Though the WSJ focuses on the agonizing process of unloading an Atlanta housing development named Dresden Heights -- located next to a Waffle House and a Motel 6, apparently -- the massive role the government is playing in propping up the housing market has come under increasing scrutiny of late.

The financial crisis and the real estate downturn have become linked in a vicious cycle. It goes something like this: borrowers default on their mortgages, banks holding mortgage assets fail, and, in bailing out the failed banks, the government is left owning thousands of shoddy real estate properties.

A quick scan of the some of the properties the FDIC is currently trying to unload, via the agencies website, reveals part of the problem. The agency is selling vastly different properties in very different markets (everything from a $1,800 single-family home in Detroit, and a $1 million property outside of Sacramento).

Here's the WSJ:

The financial crisis started with Americans buying homes they couldn't afford. It is ending with the government struggling to sell buildings it never wanted.

In the past two years, the FDIC has taken over 150 failed banks. In the process, it has seized more than 5,000 houses, subdivisions, buildings, parcels and other foreclosed assets. The current backlog of property stuck on the agency's books, with an appraised value of $1.8 billion, ranges from an $18,700 clapboard home with stained carpets in Birmingham, Ala., to a $1.7 million mountainside lodge with a heated driveway in Steamboat Springs, Colo.
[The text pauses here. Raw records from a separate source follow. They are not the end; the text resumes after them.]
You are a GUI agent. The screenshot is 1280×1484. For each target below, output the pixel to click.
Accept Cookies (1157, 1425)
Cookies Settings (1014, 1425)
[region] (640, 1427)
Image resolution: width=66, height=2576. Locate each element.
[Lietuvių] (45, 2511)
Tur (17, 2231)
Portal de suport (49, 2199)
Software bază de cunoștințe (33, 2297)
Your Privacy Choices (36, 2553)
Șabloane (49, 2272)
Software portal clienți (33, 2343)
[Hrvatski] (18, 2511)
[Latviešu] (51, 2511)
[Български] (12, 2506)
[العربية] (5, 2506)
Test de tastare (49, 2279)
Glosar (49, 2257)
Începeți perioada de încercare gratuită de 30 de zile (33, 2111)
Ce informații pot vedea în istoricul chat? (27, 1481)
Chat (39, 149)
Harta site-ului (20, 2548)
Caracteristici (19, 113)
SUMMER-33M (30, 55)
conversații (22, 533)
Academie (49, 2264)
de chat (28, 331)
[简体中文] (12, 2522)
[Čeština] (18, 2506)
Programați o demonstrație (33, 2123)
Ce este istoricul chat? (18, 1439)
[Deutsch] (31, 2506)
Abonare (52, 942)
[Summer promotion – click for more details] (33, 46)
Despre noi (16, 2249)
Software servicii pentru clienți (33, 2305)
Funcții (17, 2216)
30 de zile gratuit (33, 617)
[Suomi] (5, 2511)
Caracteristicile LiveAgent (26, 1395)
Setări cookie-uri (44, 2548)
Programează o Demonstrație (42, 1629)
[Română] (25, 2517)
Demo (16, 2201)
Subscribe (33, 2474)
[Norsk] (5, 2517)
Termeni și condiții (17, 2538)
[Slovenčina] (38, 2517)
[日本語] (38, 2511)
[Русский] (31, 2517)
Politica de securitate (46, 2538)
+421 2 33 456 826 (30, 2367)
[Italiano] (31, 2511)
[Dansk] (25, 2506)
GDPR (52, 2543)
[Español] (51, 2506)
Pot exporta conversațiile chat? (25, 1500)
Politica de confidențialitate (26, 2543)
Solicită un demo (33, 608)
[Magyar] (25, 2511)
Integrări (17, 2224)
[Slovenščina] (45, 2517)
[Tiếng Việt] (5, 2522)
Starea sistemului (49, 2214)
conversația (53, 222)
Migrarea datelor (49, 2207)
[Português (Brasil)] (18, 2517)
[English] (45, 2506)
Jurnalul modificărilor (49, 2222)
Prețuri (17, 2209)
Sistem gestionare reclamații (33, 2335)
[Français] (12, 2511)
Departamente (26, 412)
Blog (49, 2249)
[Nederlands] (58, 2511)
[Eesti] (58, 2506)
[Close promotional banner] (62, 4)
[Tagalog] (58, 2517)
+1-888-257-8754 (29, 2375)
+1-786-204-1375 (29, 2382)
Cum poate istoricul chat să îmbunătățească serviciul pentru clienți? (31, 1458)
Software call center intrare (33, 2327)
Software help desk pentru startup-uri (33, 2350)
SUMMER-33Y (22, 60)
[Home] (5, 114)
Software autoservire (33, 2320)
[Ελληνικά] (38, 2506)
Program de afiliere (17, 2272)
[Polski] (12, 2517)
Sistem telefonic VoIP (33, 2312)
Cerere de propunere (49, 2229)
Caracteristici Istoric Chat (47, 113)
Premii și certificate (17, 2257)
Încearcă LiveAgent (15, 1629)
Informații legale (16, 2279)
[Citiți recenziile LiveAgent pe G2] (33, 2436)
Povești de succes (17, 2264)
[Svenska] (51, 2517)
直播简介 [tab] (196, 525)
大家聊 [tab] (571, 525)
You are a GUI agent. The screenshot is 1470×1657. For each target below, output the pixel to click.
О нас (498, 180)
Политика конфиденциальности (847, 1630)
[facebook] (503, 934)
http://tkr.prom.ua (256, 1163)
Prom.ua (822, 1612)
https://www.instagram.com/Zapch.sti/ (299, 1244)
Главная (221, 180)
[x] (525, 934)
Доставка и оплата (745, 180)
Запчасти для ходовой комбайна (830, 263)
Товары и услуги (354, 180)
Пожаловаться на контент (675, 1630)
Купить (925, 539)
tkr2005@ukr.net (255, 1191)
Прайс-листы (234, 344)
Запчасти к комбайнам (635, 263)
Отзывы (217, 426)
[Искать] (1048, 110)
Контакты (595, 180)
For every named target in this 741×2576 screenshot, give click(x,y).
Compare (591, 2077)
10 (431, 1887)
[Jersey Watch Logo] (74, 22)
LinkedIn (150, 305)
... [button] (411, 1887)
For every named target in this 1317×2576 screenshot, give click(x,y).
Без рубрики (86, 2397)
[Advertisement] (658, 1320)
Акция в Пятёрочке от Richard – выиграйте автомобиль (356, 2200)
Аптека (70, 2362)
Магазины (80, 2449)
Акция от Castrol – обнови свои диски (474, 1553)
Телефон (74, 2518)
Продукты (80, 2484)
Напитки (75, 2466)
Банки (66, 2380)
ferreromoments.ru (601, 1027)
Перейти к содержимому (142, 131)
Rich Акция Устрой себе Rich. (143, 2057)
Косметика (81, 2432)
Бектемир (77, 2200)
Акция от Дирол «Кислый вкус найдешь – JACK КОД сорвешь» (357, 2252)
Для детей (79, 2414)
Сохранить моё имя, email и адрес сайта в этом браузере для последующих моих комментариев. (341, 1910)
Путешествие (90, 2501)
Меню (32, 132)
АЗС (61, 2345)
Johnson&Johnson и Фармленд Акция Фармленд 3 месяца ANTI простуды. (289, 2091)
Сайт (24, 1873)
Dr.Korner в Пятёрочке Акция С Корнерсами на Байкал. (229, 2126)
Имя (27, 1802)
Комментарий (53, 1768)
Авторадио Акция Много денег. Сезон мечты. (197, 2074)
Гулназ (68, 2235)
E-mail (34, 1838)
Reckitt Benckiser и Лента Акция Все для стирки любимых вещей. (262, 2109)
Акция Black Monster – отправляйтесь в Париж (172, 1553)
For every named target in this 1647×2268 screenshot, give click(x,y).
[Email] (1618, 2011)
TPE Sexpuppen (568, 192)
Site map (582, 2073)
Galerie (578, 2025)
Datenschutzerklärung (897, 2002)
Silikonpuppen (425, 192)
Taxpayers will be grappling with this flotsam for years to come, one example of how the crisis will linger long after the economy begins to revive.

While no one expects the FDIC -- the body charged with regulating overseeing more than 8,000 banks -- to be particularly adept in the real estate game, the agency is just one of several government-controlled organizations that are wading through the detritus of the housing market.

The cash reserves at the Federal Housing Administration, which insures one out of every five single-family homes in the U.S., are at record lows. Fannie Mae, for its part, recently asked the government for $15 billion more in aid.

For 2009 alone, the government has spent a mind-boggling $300 billion propping up the housing market, according to a recent report from the Congressional Budget Office.

Worse, as the WSJ put it, some of the properties languishing on the FDIC's books are on their second go-around. "At a recent FDIC auction in Atlanta, the agency offered a four-unit condo building it had already sold once before -- after the savings-and-loan crisis two decades ago," the Journal reports.